Yemen is becoming more complicated, as civil-proxy wars are wont to become. Yemen is also being set back about a century, through destruction by native rivals and foreign Arab invaders. The Saudi-United Arab Emirates (UAE) bombers/invaders have acquired, bought or rented, a gaggle of questionable hungry allies (Sudan, Eritrea, humorless Jordan, among other Arab payees). The Western powers, especially the US and Britain, are also helping the attackers. They are siding against the wild Houthis and the Yemeni army, the side that fights Al-Qaeda (AQAP) and the Islamic State. The Westerners don’t get paid directly, but they expect fat contracts from the Saudis and Emiratis for weapons and their services.
Now, in the service of the Saudi princes, the two Western powers are direct war allies of Sudan, whose dictator has been convicted by the ICC and is a wanted war criminal.
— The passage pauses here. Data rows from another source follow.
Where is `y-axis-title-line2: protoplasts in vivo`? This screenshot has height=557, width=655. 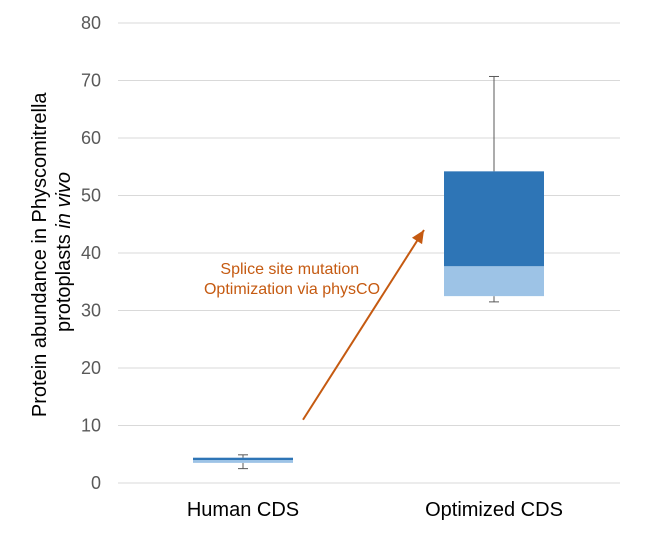
y-axis-title-line2: protoplasts in vivo is located at coordinates (64, 252).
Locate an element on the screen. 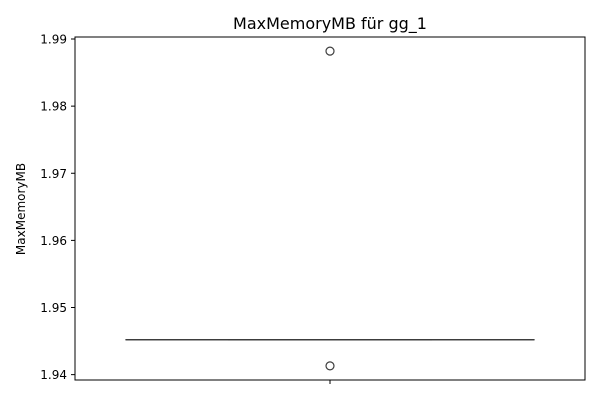  chart-title: MaxMemoryMB für gg_1 is located at coordinates (330, 24).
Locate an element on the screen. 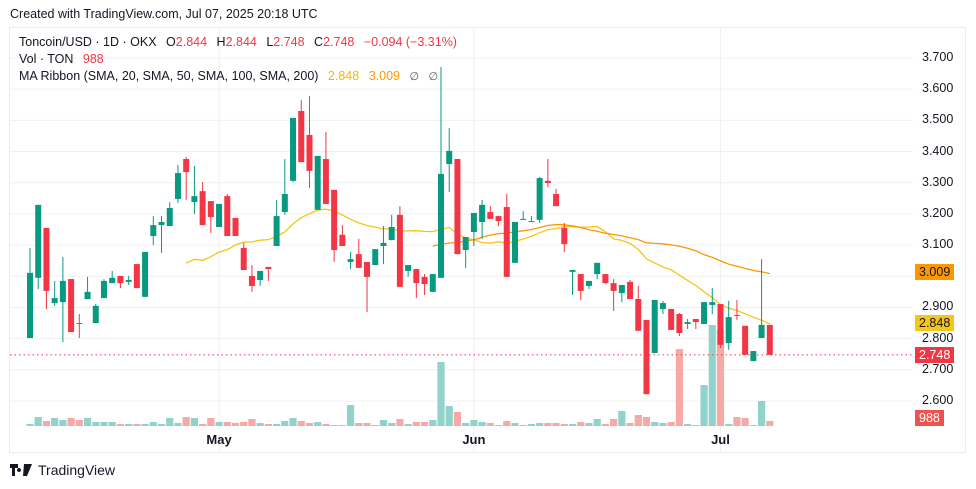 The width and height of the screenshot is (976, 489). ma20-line is located at coordinates (478, 266).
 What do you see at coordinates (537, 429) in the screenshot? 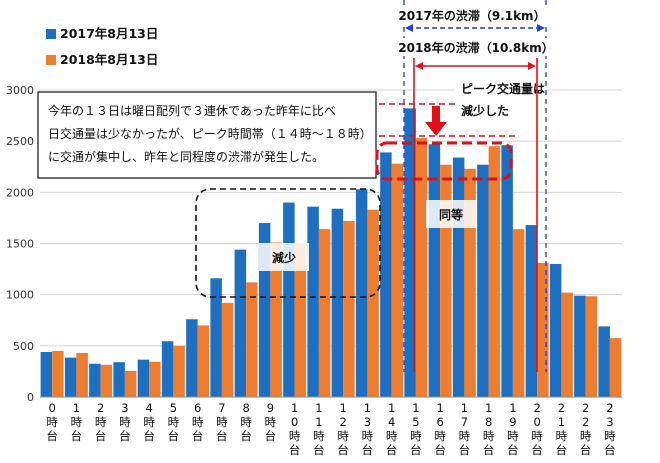
I see `x-tick-label: 2 0 時台` at bounding box center [537, 429].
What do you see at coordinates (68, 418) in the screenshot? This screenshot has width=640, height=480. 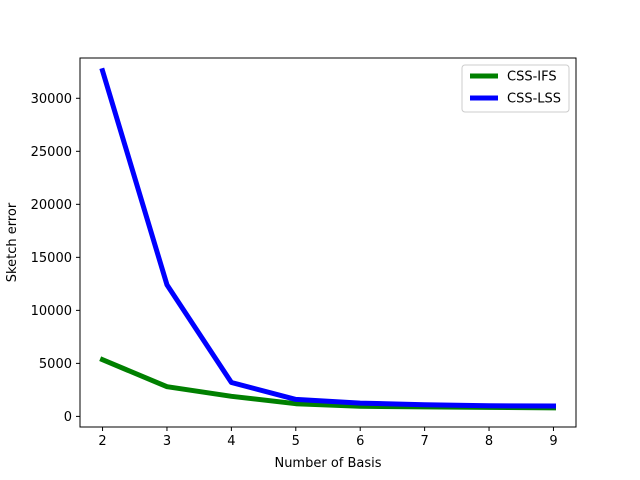 I see `y-tick-label: 0` at bounding box center [68, 418].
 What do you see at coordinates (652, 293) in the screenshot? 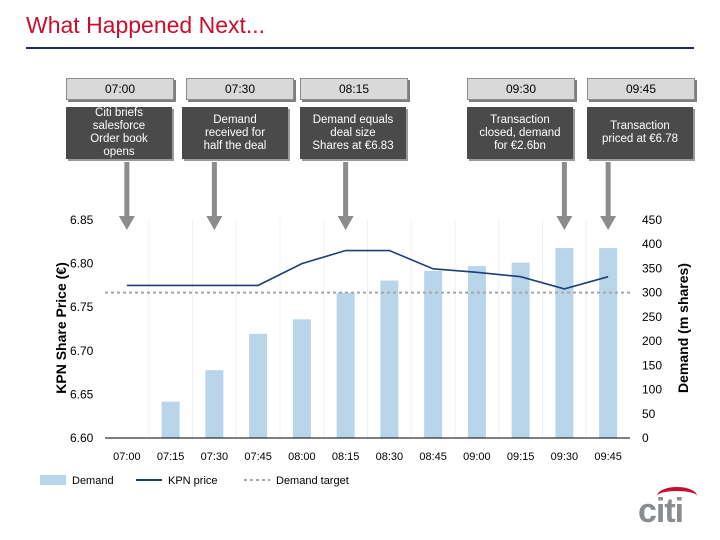
I see `y2-tick-label: 300` at bounding box center [652, 293].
The Sudanese soldiers under dictator Omar Al Bashir are probably among the least professional in the Arab world, and have a well-deserved reputation for raping and pillaging in their own country. And they are being used in the contested and divided city of Aden.
Now there are also some media reports of the UAE recruiting more Colombian mercenaries to send into the parts of Aden they are trying control. UAE, with a tiny citizen population of about one million who are unwilling to fight abroad, had started to hire a largely Colombian mercenary army after the Arab uprisings of 2011. Now some of these are reportedly poised to enter Yemen, if they re not there already.
To further complicate matters, or perhaps simplify them depending on your point of view, two new not-unexpected developments have occurred. Deposed former president Generalissimo Hadi Bin Zombie and his prime minister Bahah had managed to be flown into Aden by the Saudis. But the much-publicized return did not last. Soon both Bahah and Hadi fled Aden again to the safety of their Saudi hotels in Riyadh.
In the meantime, the Yemenis are countering the Saudi-UAE bombing and attempted invasion of their country in their own favorite way. They are making successful incursions into Saudi territory, often ejecting the inept Saudi garrisons and controlling towns and villages (that used to be part of Yemen some eighty years ago).